Indicó que la Ley Federal de Seguridad Privada data de 2006, pero que producto del cambio de las condiciones sociales y de inseguridad, dicha legislación se encuentra rebasada.

Agregó que parte de los alcances que quieren en la nueva legislación es que se transparenten las funciones de los centros de capacitación y que haya un registro de quienes son los elementos de seguridad privada, buscando con ello un monitoreo que permita la certeza de su trabajo, así como del armamento que algunos utilizan.

Con base a datos del CNSP, se estima que en el país hay entre 6 mil y 7 mil 500 empresas de seguridad privada, de las cuales sólo 2 mil o 3 mil tienen un permiso federal, las demás sólo pueden operar de forma estatal, sin embargo, existen otras 200 mil que no cumplen con ninguna regulación.

Van por prestaciones sociales

Sapién Santos dijo que debido a las anomalías con las que operan algunas compañías de este sector, muchos guardias son desfavorecidos en el ámbito de no tener acceso a las prestaciones sociales como el servicio médico, un salario digno y todas aquellas que están contempladas en la Ley Federal del Trabajo, por lo que insistió en la necesidad de una normativa nacional.

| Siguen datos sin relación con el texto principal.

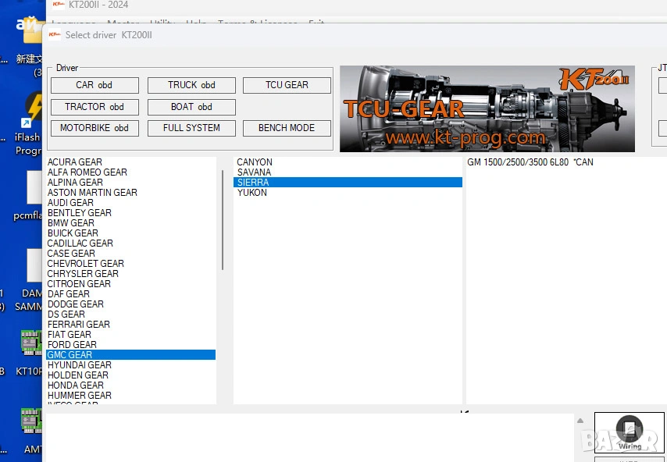This screenshot has height=462, width=667.
Task: Choose the TCU GEAR driver
Action: [287, 85]
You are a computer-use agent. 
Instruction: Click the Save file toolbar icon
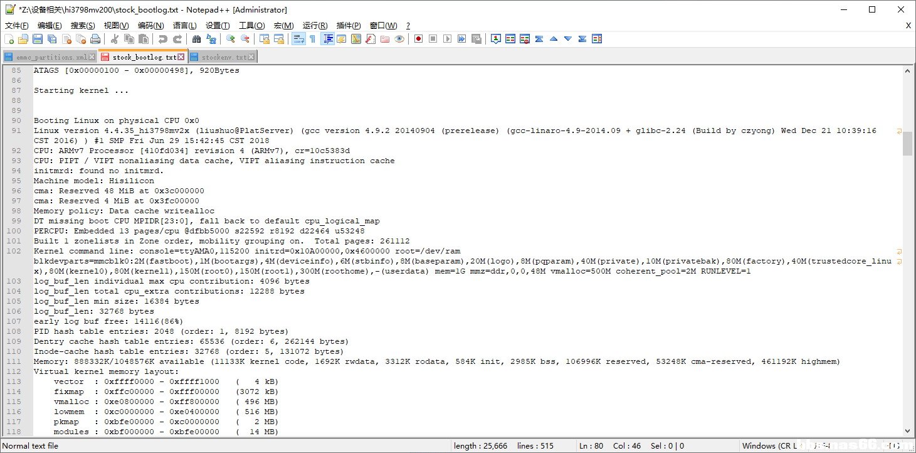pyautogui.click(x=38, y=39)

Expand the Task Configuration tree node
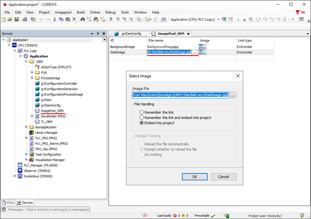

Refirió que como parte del apoyo que buscan con el gobierno federal, el sector privado fungiría como un aliado, ya que pesar de que la seguridad pública tiene distintos ejes de acción, ellos podrían realizar un intercambio de información en delitos específicos como el robo a cuentahabientes o sucursales bancarias.

Además dijo que al regular el empleo de los aproximadamente 500 mil elementos a nivel nacional, las autoridades darían certeza a los trabajos directos que se generan por este medio y así salvaguardar sus derechos laborales.